Document =>

-=-=-=-=-

Winnipeg

views updated May 08 2018

WINNIPEG

WINNIPEG , capital of Manitoba, Canada, the province's largest city and the center of Jewish life in the province. In 2001 Winnipeg's 14,765 Jews constituted only 2.2 percent of the city's population of 661,730. However, they also constituted fully 97 percent of all Jews in Manitoba. In 1881 there were only 23 Jews in Winnipeg. That number grew to 1,164 in 1901 and reached a high of 19,376 in 1961 before beginning a gradual decennial decline to less than 15,000 in 2001. Winnipeg has also dropped in size from third to eighth place among Canadian cities, while the city's Jewish population dropped from third to fourth place among Canadian Jewish communities behind Toronto, Montreal, and Vancouver.

Jewish congregational life began early in Winnipeg's history. In 1883, after the first influx of Jews from Russia, an attempt was made to establish a single congregation in Winnipeg, but disagreements between the earlier Jewish residents and recently arrived and more Orthodox immigrants prevented agreement. In 1887 a Manitoba Free Press church survey found "three congregations of the Hebrew faith" but no synagogue building and suggested that if united, "the Hebrews would form a congregation of respectable numbers, and … soon possess a building creditable to themselves and to the city." In 1889 unity was achieved and Shaarey Zedek, the first synagogue, was founded, but a group favoring a "sefardishe minhag" soon started the Rosh Pina synagogue.

-=-=-=-=-

Raw records =>

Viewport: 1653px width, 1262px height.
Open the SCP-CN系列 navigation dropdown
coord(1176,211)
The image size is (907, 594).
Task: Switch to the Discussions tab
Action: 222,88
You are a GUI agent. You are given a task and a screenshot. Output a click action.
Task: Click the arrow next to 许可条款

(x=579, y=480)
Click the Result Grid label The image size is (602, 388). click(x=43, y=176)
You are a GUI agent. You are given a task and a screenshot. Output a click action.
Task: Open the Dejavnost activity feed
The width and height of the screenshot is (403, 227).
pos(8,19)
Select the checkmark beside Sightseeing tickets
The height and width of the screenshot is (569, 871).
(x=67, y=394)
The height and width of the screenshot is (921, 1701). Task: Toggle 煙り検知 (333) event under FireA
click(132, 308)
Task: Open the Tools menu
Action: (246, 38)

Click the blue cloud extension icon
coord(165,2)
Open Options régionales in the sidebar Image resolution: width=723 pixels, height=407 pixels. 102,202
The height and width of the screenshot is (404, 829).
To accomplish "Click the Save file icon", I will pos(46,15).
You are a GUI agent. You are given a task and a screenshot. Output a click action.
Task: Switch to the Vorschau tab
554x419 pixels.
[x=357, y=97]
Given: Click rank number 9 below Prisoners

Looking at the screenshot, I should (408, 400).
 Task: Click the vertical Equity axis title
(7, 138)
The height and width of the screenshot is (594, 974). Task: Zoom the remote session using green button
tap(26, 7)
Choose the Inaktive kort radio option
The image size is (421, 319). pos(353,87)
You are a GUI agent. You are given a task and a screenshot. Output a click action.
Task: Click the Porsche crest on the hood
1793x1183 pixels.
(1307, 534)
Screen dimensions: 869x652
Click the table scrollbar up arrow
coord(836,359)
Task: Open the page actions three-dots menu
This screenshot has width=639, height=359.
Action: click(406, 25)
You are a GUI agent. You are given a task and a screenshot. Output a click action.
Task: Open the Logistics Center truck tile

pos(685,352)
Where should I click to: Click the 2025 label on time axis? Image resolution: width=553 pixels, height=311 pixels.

-=-=-=-=-

Work instructions =>
[1] Print the records from the line containing "Given: Click rank number 9 below Prisoners" through the line containing "The image size is (421, 319). pos(353,87)", reproducing each line verbatim.
[2] Write a continuation of the text on Jewish life in Winnipeg, picking up after its final sentence.

Written responses =>
[1]
Given: Click rank number 9 below Prisoners

Looking at the screenshot, I should (408, 400).
 Task: Click the vertical Equity axis title
(7, 138)
The height and width of the screenshot is (594, 974). Task: Zoom the remote session using green button
tap(26, 7)
Choose the Inaktive kort radio option
The image size is (421, 319). pos(353,87)

[2]
In the 1960s Winnipeg had 12 synagogues plus the Chesed Shel Emes funeral home. The two largest congregations, Shaarey Zedek in the city's south end and Rosh Pina in the north end, were Conservative; the others were Orthodox and all but one in the north end, where most Jews then lived. In 1965 the Reform Temple Shalom was opened in the south end, and in 1976 a new conservative synagogue, Beth Israel, opened in the north. By the end of the century the majority of Winnipeg Jews had moved from the north end to the south end. Declining membership forced a merger of the three largest north end congregations: Rosh Pina, B'nai Abraham, and Beth Israel, to form Etz Chayim on the premises of Rosh Pina. In 2005 Winnipeg had nine synagogues, six in the north end, including a Lubavitch Center with north and south end branches.

In 1883, Beth El religious school opened, teaching Bible and Jewish history in English to 50 students; a year later Russian newcomers opened a ḥeder, with 12 students instructed in Yiddish. In 1902 a King Edward Talmud Torah, named for the new British monarch, opened next to the synagogue. The B'nai Zion Congregational Hebrew School opened in 1906. Five years later the two schools united with 250 students, and in 1913 a new Talmud Torah building was opened, doubling as a Jewish community center.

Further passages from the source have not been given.